Wojciech Chmielarz serwuje czytelnikowi thriller psychologiczny z wątkiem kryminalnym i rozbudowaną warstwą obyczajową. Akcja „Za granicą” rozwija się niespiesznie, dzięki czemu możemy lepiej przyjrzeć się bohaterom i ich relacji. Wydarzenia nabierają tempa, mniej więcej, od połowy książki, a scenariusz który serwuje nam Autor jest tyleż zaskakujący, co mało prawdopodobny. „Za granicą” to powieść, która kipi erotyzmem, magnetyzuje atmosferą nabrzmiałą pożądaniem, głęboko skrywanymi, tłumionymi żądzami, pragnieniem przeżycia czegoś ekscytującego, na co do tej pory nie miało się odwagi. Wakacyjny luz, fascynujący sąsiedzi i piękne okoliczności przyrody – warunki idealne, by dać się porwać chwili i zapomnieć o zdrowym rozsądku. Wiadomo, że to, co dotąd niepoznane zawsze wydaje się bardziej atrakcyjne od tego co stare i sprawdzone. Tak, jak wiadomo, że należy uważać czego się pragnie, bo marzenia czasami się spełniają.

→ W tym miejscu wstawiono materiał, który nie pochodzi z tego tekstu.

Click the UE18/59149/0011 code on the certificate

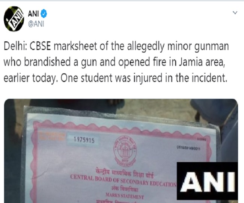click(188, 148)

„Za granicą” to lekka, niewymagająca lektura, która ze względu na wakacyjny vibe, zdaje się być idealna do przeczytania latem. Książka zawiera kilka błędów (kredyt hipoteczny – kto czytał, ten wie o co chodzi) i scen mogących wywołać u czytelnika paroksyzmy śmiechu, choć nie sądzę, by taka była intencja Autora. Nie będzie to moja ulubiona książka Wojciecha Chmielarza (na szczycie nadal „Wyrwa”, „Żmijowisko”, a potem długo, długo nic), ale całkiem miło spędziłam z nią czas.